▸ **TASK BRIEF**
All lines from the one containing "Image resolution: width=404" through the end of the data below must be reproduced exactly, and no others.

(Saved data entries)
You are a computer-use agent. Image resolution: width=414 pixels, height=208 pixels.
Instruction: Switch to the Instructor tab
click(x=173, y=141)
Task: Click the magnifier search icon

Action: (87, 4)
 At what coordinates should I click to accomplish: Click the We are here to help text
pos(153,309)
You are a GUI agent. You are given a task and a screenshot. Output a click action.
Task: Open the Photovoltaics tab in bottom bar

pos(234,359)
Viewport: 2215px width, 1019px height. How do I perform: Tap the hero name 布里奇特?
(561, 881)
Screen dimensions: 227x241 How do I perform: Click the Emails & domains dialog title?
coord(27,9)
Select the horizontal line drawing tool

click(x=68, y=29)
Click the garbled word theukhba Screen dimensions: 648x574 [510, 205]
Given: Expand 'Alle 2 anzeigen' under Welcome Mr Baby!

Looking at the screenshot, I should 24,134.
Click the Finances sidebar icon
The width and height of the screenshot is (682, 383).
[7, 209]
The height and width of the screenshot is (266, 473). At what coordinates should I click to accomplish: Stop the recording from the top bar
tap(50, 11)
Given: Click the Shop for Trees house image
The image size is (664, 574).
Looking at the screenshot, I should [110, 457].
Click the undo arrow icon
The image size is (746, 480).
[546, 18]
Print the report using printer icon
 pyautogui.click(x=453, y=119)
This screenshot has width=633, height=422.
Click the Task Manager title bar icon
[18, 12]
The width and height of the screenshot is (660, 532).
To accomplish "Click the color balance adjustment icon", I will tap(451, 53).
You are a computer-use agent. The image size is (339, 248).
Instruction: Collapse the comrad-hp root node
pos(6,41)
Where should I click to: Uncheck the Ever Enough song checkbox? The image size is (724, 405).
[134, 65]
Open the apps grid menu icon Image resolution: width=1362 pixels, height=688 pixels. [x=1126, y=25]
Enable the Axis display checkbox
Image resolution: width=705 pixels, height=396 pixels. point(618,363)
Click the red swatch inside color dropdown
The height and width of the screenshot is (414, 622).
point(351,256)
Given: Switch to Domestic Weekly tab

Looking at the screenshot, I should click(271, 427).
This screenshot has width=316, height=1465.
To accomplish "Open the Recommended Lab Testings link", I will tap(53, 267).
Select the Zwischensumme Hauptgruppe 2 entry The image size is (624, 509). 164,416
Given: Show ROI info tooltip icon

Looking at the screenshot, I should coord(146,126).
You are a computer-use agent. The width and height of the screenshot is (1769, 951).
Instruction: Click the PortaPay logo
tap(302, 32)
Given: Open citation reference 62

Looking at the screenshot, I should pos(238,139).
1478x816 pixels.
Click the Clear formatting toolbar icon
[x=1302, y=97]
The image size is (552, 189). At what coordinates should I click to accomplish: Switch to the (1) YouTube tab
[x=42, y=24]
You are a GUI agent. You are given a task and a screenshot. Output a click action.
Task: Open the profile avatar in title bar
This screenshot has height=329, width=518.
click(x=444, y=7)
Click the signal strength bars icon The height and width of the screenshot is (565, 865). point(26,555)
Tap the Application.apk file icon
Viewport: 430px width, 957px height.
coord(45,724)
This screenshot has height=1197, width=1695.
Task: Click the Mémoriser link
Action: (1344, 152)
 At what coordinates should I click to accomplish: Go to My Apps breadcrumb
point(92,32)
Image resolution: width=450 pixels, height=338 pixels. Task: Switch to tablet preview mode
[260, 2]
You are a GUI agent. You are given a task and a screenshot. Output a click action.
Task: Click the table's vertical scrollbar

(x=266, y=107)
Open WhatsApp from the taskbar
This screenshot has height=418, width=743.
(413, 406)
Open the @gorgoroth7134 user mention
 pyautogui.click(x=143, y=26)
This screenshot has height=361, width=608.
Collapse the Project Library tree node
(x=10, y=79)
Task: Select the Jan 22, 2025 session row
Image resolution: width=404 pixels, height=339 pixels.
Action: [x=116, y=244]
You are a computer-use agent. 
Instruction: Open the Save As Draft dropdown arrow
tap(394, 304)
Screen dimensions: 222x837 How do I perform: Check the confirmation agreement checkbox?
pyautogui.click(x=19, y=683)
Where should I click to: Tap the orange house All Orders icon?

▸ **EXERCISE RESULT**
Image resolution: width=404 pixels, height=339 pixels.
Action: [x=116, y=244]
You are a computer-use agent. 
Instruction: Open the Save As Draft dropdown arrow
tap(394, 304)
Screen dimensions: 222x837 How do I perform: Check the confirmation agreement checkbox?
pyautogui.click(x=19, y=683)
Where should I click to: Tap the orange house All Orders icon?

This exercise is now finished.